* [Task directions]
The records below hold a stretch from the line with "Anfahrt (1239, 1325)" through the line with "Max (1129, 662)"; return exactly those lines, ends included, and nothing more.

=== Data ===

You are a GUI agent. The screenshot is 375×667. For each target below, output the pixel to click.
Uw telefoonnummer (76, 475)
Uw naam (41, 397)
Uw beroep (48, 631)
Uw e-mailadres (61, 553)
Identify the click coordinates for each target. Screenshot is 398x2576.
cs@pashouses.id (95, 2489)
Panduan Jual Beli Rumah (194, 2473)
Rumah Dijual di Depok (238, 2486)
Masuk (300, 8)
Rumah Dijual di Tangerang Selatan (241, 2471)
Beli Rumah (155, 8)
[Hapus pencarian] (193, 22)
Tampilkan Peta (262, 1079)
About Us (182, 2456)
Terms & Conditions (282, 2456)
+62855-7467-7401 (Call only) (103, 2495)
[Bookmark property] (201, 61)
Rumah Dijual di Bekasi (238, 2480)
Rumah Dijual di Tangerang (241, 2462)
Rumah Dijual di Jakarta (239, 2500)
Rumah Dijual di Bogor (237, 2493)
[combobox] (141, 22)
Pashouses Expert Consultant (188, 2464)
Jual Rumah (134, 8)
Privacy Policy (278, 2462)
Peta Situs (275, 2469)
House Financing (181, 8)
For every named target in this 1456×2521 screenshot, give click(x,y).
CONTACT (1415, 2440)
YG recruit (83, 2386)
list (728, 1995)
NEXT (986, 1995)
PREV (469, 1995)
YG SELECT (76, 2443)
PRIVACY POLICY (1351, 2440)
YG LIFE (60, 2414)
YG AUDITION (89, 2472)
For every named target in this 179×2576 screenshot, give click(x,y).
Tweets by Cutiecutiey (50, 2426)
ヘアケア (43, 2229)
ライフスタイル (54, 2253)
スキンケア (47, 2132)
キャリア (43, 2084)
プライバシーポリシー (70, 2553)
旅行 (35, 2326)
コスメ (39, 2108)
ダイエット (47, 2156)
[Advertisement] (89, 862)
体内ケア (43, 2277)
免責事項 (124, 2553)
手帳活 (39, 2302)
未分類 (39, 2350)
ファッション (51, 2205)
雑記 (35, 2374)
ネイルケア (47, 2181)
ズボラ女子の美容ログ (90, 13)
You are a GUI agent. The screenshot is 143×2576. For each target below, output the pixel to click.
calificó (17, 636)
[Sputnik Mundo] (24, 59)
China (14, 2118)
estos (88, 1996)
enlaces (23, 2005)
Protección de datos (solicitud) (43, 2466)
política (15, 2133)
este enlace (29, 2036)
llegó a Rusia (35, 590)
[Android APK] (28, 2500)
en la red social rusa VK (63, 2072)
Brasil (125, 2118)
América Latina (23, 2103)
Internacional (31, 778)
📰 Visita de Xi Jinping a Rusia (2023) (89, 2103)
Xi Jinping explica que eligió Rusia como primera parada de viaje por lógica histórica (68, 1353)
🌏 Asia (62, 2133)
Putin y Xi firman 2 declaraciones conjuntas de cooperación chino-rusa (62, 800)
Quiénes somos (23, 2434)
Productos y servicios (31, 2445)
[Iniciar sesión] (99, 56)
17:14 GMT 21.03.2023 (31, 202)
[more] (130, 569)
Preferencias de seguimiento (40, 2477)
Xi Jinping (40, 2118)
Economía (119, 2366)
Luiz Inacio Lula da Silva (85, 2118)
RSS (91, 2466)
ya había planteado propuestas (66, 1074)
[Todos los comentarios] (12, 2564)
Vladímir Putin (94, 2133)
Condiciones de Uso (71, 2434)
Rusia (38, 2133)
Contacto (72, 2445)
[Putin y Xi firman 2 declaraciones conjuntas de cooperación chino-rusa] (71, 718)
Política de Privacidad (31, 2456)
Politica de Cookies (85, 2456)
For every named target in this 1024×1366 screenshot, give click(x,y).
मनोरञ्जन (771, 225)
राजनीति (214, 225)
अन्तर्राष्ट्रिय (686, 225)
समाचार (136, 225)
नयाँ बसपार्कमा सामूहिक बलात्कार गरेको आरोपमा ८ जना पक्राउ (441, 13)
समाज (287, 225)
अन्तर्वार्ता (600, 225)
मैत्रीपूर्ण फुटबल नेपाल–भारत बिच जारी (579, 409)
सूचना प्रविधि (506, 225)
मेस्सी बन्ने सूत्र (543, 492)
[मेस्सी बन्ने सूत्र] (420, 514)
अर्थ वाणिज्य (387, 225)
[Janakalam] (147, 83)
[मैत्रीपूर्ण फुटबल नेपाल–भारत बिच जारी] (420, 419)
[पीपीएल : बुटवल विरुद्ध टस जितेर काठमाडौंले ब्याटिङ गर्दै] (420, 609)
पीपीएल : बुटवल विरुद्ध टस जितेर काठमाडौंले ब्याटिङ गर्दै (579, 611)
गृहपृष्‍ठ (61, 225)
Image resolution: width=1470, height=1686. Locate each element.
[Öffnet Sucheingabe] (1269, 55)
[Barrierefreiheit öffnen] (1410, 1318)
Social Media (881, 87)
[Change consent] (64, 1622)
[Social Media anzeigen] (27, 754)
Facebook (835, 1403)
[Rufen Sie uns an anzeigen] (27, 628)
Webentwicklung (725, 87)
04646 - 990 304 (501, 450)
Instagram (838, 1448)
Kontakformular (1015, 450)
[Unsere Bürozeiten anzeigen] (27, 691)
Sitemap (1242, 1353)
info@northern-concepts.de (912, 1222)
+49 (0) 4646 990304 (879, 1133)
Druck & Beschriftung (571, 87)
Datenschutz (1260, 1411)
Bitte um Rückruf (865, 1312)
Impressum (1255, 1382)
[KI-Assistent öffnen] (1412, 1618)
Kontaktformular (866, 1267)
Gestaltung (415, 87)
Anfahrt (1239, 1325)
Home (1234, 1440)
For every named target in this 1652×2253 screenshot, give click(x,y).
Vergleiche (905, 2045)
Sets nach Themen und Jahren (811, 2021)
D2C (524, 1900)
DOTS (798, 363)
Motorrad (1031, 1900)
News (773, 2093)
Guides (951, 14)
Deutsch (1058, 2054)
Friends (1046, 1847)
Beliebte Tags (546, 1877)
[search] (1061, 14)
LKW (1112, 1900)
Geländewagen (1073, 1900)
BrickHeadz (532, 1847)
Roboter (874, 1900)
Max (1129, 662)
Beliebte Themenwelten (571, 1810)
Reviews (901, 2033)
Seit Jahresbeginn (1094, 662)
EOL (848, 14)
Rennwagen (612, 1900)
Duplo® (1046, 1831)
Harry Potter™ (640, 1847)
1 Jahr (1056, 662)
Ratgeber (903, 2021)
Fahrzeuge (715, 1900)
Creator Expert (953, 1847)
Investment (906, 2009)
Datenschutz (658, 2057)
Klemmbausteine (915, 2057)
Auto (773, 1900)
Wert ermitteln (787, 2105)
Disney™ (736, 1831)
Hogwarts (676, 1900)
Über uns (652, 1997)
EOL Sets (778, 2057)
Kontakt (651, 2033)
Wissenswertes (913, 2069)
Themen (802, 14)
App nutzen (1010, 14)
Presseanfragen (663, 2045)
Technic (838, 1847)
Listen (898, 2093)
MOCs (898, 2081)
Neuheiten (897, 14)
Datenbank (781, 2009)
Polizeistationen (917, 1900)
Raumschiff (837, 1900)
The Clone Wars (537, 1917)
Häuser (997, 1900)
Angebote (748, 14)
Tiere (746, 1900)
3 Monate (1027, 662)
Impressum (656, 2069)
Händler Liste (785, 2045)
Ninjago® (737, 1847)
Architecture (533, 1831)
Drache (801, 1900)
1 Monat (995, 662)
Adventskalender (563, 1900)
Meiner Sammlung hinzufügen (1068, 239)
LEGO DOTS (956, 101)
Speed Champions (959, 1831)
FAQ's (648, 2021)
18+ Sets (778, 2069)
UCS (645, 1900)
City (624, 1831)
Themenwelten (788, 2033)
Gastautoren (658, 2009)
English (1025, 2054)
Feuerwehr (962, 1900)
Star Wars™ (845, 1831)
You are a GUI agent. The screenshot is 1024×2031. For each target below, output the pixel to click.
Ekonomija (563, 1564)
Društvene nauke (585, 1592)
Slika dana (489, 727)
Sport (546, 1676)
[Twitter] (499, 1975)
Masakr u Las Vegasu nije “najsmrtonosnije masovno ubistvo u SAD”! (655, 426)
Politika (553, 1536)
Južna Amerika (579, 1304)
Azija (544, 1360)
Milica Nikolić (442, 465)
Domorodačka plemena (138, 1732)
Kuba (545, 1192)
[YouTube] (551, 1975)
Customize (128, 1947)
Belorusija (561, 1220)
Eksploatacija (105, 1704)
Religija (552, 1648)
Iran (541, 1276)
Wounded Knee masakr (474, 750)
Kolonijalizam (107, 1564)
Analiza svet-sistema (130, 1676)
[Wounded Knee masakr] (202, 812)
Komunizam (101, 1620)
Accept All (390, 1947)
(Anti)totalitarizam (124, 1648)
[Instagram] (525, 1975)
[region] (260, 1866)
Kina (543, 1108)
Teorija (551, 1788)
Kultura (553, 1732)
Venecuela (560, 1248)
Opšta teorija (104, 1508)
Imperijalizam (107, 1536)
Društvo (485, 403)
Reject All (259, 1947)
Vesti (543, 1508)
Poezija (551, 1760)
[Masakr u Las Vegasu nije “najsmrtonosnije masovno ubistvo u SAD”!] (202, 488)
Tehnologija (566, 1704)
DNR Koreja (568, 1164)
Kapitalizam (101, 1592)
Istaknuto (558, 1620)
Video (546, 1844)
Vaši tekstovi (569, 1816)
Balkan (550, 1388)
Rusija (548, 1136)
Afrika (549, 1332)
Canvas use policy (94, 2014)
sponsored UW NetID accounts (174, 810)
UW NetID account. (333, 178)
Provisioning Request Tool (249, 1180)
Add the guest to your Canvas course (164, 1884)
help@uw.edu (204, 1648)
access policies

===

* [Response area]
Anfahrt (1239, 1325)
Home (1234, 1440)
For every named target in this 1652×2253 screenshot, give click(x,y).
Vergleiche (905, 2045)
Sets nach Themen und Jahren (811, 2021)
D2C (524, 1900)
DOTS (798, 363)
Motorrad (1031, 1900)
News (773, 2093)
Guides (951, 14)
Deutsch (1058, 2054)
Friends (1046, 1847)
Beliebte Tags (546, 1877)
[search] (1061, 14)
LKW (1112, 1900)
Geländewagen (1073, 1900)
BrickHeadz (532, 1847)
Roboter (874, 1900)
Max (1129, 662)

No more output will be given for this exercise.